25-07-2009
We only saw one pair of Plovers on the beach today.
I could hear some alarm calls from the nearby vegetation.
Their footprints remain as silent witnesses of the confrontation between these little birds and other beach goers.
Early Morning Plovers:
A visit to Plover Beach via Horse Trails,
08-09-20
Blouberg Strand
The mission today is to take some photographs, for the Plover Blog, using my husband’s new camera. As per usual, this camera will be mine one day when he upgrades. I am an expert at squeezing the last bit of use out of has-been equipment.
The problem with the plovers has been identified. The research is more or less complete for this area, between Horse Trails and the drum (half way) marker.
We intend to be in Cape Town for just over another year. Will the Plovers continue to teach me like they have been doing this last year?
Will they still be here when we leave?
Before last February, I vaguely knew of their existence. Today they are familiar friends. They opened the door to exploring so many other areas relating to nature. Already we are photographing insects living among the Fynbos.
This beach taught me to look at the footprints of birds and other creatures that share our beaches.
They taught me how civilization and man intrude on nature, right here under our noses.
One does not have to research the Internet and encyclopaedias to know about these creatures. It does help of course, I never believe in re-inventing the wheel. If someone studied something in-dept before me, I would rather build on that study than work from scratch. That is progress.
However, one needs to know what one wants to research beforehand.

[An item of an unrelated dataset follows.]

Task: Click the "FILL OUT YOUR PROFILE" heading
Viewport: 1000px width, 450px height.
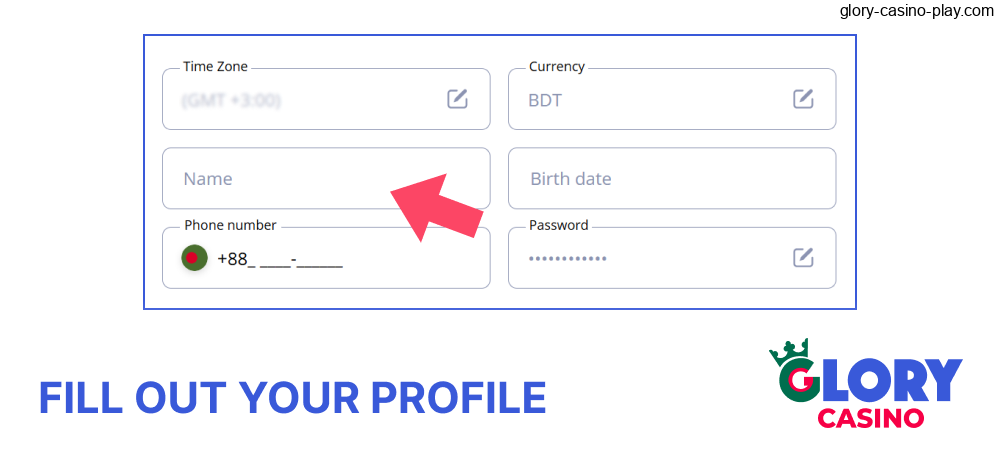Action: click(292, 398)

Nature, ever changing, is our best teacher.
Just be still, open up your heart, mind, ears and eyes all at the same time. Take deep regular breaths and just be with your environment. It is amazing what one learns. Even a camera and binoculars can obstruct the message.
Just sitting on the white sand with book and pencil in hand and record what comes to me is my best teacher.
I have done that since the beginning of the year.
It is now time for research, and polish, correct mistakes and find out what the experts say about this subject.
That is what I want to do with the Plover Blog for the rest of the year.
It was my intention to ask for sponsors so that I can develop this Blog into a website, but I so hate begging for money. Creating a website for the Plovers is no longer a priority. With the courtesy of Google and Blogspot I shall just use what free tools I have to deliver the message.
Perhaps later I shall create a website in memory of the Plovers and other creatures who lost their home due to human progress.
Human progress is nature regress.
05-09-2008
This is the first time in weeks that I had the opportunity to visit the strip of beach between Big Bay and the Horse-Trails near Blouberg Strand, Cape.
The destruction of the Plover habitat that I witnessed there did not surprise me. I have seen this happening over the past year. The only thing that surprised me is the speed at which it is happening.
(Above the same stretch of beach Jan 2008 and Sept 2008)
Will the sea level recede in time for the Plovers to breed again before summer?
Did the end of the Plovers come before most beech-goers knew they were there?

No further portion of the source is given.